Let $K$ be an algebraic number field with ring of integers $\mathcal{O}_K$. A module or generalised integral ideal $\mathfrak{m}$ of $K$ is defined in terms of a finite product over the finite and infinite primes of $K$, i.e.: $$ \mathfrak{m} = \prod_{\mathfrak{p}}\mathfrak{p}^{\nu_{\mathfrak{p}}}, $$ where the product is taken over the finite and infinite primes of $K$, and $\nu_{\mathfrak{p}} \neq 0$ for finitely many primes.
The ray class group of $K$ is defined in terms of the module $\mathfrak{m}$ in the following manner:
Let $J^{\mathfrak{m}}$ denote the group of fractional ideals in $\mathcal{O}_K$ coprime to the module $\mathfrak{m}$.

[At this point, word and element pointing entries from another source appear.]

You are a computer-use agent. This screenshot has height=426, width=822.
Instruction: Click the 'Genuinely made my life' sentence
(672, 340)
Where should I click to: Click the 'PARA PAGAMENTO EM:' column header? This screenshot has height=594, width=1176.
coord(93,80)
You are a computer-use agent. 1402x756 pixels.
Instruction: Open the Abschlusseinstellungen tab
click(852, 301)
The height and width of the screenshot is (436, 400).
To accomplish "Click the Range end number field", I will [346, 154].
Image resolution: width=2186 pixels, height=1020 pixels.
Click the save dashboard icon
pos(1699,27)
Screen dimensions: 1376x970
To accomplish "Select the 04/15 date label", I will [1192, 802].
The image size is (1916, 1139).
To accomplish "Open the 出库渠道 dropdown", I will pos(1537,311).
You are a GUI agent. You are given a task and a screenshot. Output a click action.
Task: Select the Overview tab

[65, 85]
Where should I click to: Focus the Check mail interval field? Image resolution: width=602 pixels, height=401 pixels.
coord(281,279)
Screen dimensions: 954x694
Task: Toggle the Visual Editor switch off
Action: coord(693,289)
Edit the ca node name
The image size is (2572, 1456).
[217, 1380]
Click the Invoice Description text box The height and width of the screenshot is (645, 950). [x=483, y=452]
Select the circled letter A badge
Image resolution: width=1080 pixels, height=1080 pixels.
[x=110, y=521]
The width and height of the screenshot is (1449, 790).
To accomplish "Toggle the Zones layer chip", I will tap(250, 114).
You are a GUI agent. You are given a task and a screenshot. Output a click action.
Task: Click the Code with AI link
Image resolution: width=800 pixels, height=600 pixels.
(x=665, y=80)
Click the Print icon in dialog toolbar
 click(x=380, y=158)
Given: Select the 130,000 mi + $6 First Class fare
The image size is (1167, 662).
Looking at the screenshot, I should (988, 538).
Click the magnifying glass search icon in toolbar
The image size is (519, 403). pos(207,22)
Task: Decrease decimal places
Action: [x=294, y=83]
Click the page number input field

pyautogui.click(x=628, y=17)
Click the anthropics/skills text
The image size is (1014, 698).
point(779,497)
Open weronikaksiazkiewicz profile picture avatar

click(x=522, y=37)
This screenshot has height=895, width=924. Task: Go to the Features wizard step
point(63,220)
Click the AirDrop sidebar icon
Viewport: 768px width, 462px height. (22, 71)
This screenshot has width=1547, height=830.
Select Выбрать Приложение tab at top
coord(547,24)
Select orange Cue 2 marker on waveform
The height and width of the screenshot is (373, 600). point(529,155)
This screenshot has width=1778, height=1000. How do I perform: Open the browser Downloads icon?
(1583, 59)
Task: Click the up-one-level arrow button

Let $P^{\mathfrak{m}}$ denote the subgroup of principal fractional ideals in $\mathcal{O}_K$ congruent to $1\ (\textrm{mod}\ \mathfrak{m})$.
Then the ray class group of $K$ with respect to the module $\mathfrak{m}$ is defined a the quotient: $$ \textrm{Cl}^{\mathfrak{m}} := J^{\mathfrak{m}}/P^{\mathfrak{m}}. $$
My question is: Why is the ray class group defined in terms of modules $\mathfrak{m}$ as opposed to just ordinary integral ideals?
What I mean is the following: If $\mathfrak{m}$ is a module and $\mathfrak{m}'$ is $\mathfrak{m}$ except its infinite factors (so that $\mathfrak{m}'$ is an ordinary integral ideal), then we have for any integral ideal $\mathfrak{a} \subset \mathcal{O}_K$: $$ \gcd(\mathfrak{a},\mathfrak{m}) = 1 \quad \iff \quad \gcd(\mathfrak{a},\mathfrak{m}') = 1, $$ and for any principal ideal $\mathfrak{b} \subset \mathcal{O}_K$: $$ \mathfrak{b} \equiv 1\ (\textrm{mod}\ \mathfrak{m}) \quad \iff \quad \mathfrak{b} \equiv 1\ (\textrm{mod}\ \mathfrak{m}'), $$ and so: $$ \textrm{Cl}^{\mathfrak{m}} = \textrm{Cl}^{\mathfrak{m}'}. $$ Thus any ray class group can be expressed in terms of an ordinary integral ideal.
Right?
Of course every ideal is a module, but why consider the infinite places? Is it on account of the class field theoretic existence theorems?
Addendum: I figured it out. It is in general not true that $$ \mathfrak{b} \equiv 1\ (\textrm{mod}\ \mathfrak{m}) \quad \iff \quad \mathfrak{b} \equiv 1\ (\textrm{mod}\ \mathfrak{m}'). $$ Only one implication is true, and so we have a strict inclusion.